Cansado das entrelinhas e do jogo de palavras que escondem a
nudez da minha alma você propõe uma trégua e pede:
- Fale-me do tempo e
do amor, em tom confessional!
Tento articular
algumas palavras para esquivar-me, mas é inútil. Você tem fome de leão e está disposto a
dilacerar até o último pedaço da minha intimidade. Desde já, assume as funções
do vicariato e fica à escuta. Promete segredo. Diz que veio em missão de paz.
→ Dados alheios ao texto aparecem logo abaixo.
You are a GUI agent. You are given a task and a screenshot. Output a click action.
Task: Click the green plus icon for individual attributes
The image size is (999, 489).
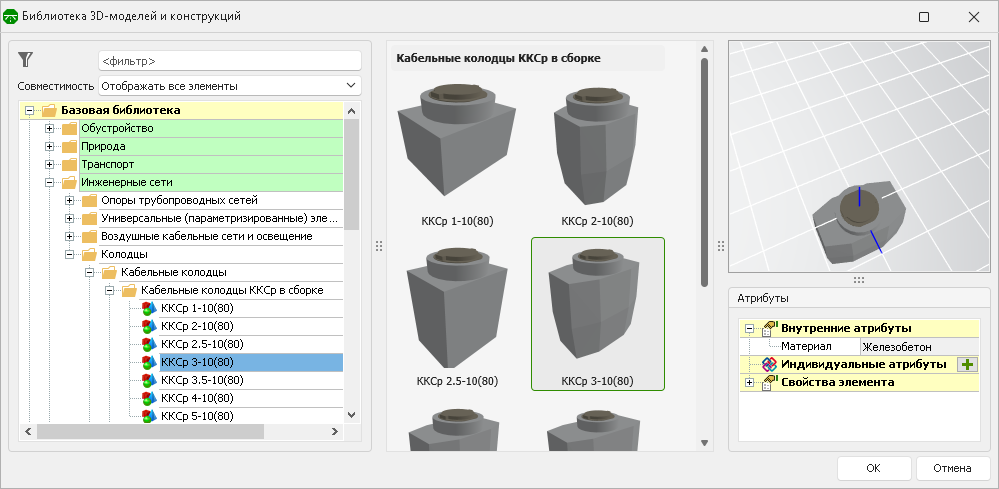[x=967, y=365]
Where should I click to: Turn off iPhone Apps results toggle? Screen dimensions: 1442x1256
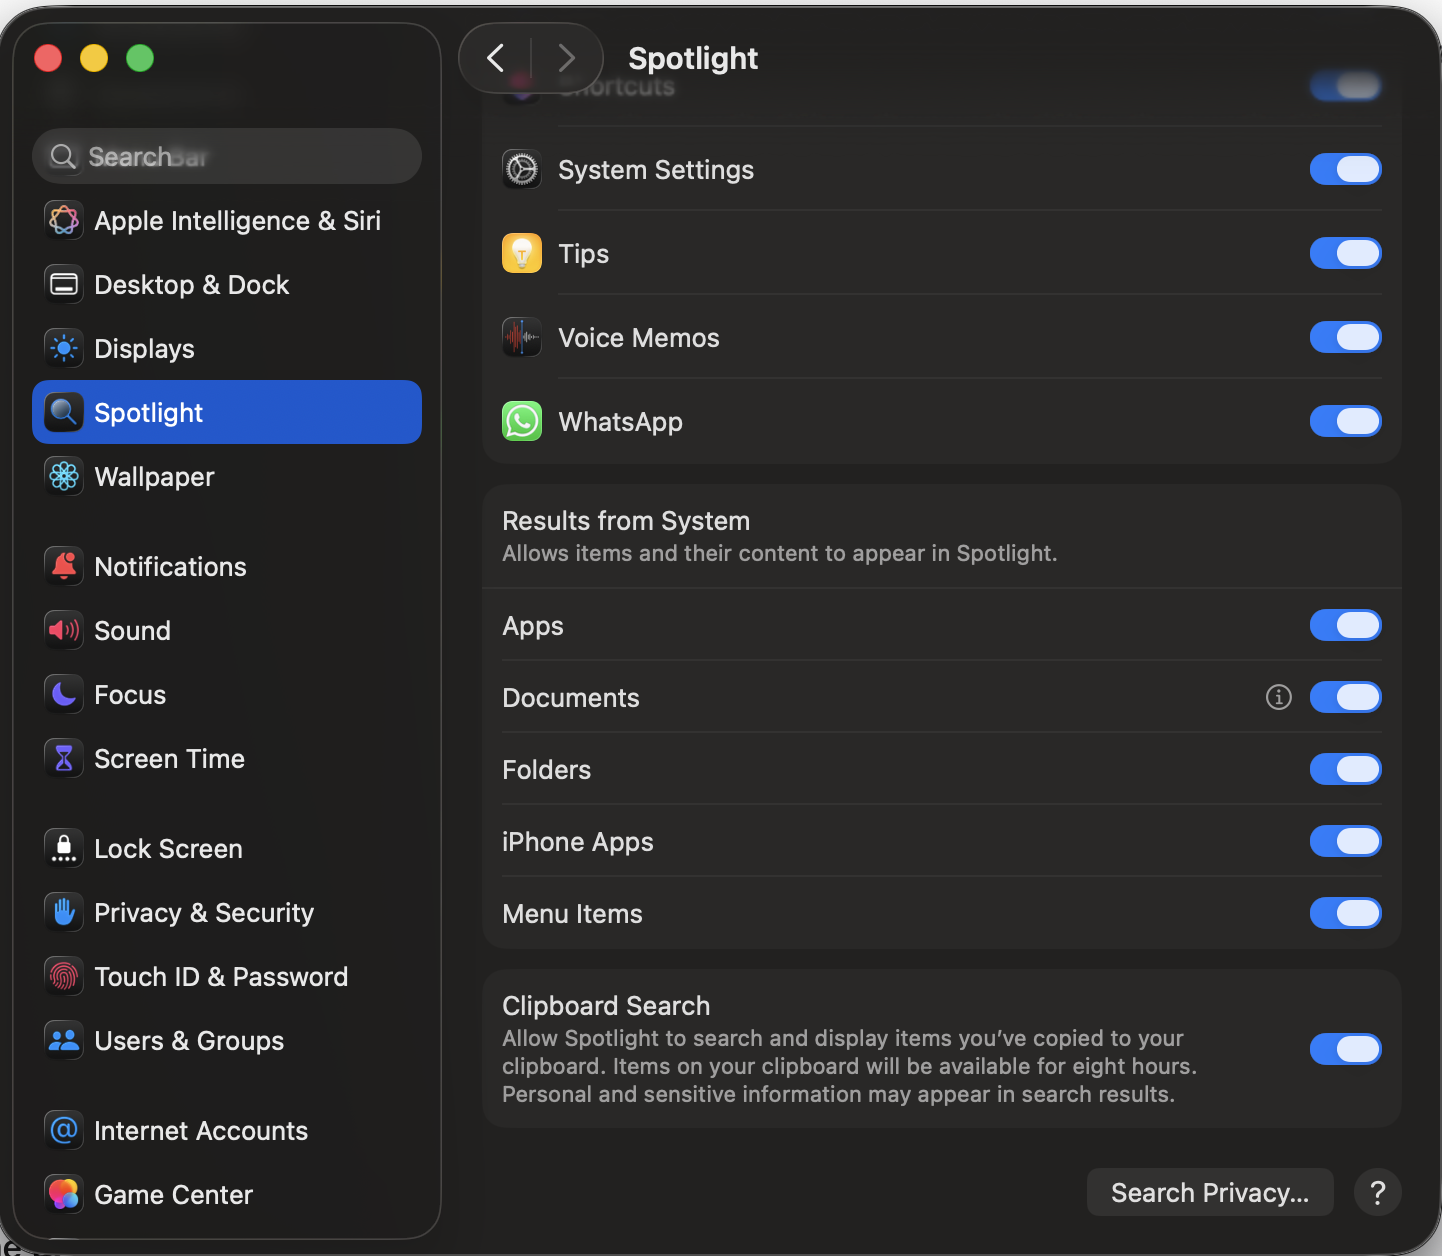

Afinal de contas, hoje, somos apenas bons amigos.
Esgotada, física e mentalmente, por uma luta interna onde as
vozes do meu querer levam-me de encontro à realidade, estendo as minhas mãos,
mostro-lhe três folhas em seus tempos; passado, presente e futuro e confesso-lhe:
- Meu coração era jovem e verde como a esperança! Uma sala
de espera, um lugar onde, pacientemente, eu bordava todos os meus sonhos. Tinha
a alma tatuada com a frase: desistir, jamais! E, um abraço lambuzado de
palavras doces. Naquele tempo, eu não
sentia saudades de mim porque tudo ainda era floração. O relógio, em compasso
de espera, fazia as horas passarem lentamente, enquanto a minha vida
desabrochava em todo seu esplendor, contemplando um belo porvir! Eu me
preparava para viver um grande amor.
Então, eis que surgiu o momento presente e eu deixei a sala para
ganhar às ruas. Estava pronta, amadureci.
Encontrei o amor e fiz dele o inquilino do meu coração. Abri os braços e ofereci-me como agasalho para
os tempos de tempestades e incertezas. Fiz a doação de um sentimento
incondicional. Fui um templo de alegria
e respeito, um porto-seguro, mas de nada adiantou. Você – o amor que eu encontrei
– carregava sempre uma mala, o desejo de partir e o passaporte em mãos. A luz cambiante do momento presente o seduzia
e a inquietação da sua alma viajante transformava o aeroporto em porta da sua
casa. Mal chegava e já estava de partida. Sabe Deus para onde! Quiçá, para
outros braços... Não o vi mais, durante anos.
Porém, quando o futuro começou a mostrar a sua cara e, com
ela, uma solidão desenhada: os achaques da idade, os primeiros cabelos brancos,
as rugas e cicatrizes do corpo e da alma, tudo isso fez você se aperceber de
que as horas passaram inclementes. Já não lhe sobravam anos para tanta
aventura. Por isso, tentou voltar à época da sala de espera – quando o meu
coração ainda era jovem e inexperiente - e procurou o porto seguro do meu
afeto, mas só encontrou a solidão do cais, pois eu também resolvi partir deixando-lhe
apenas um bilhete em tom confessional:
“Meu querido,
Passado, presente e futuro – as três folhas secas - são
partes de uma mesma árvore e podem significar a morte ou a ressurreição. É tudo
uma questão de escolha. Você preferiu a morte. Eu, a vida, mas, agora, é tarde
demais para nós dois. Estou amando novamente. Adeus”!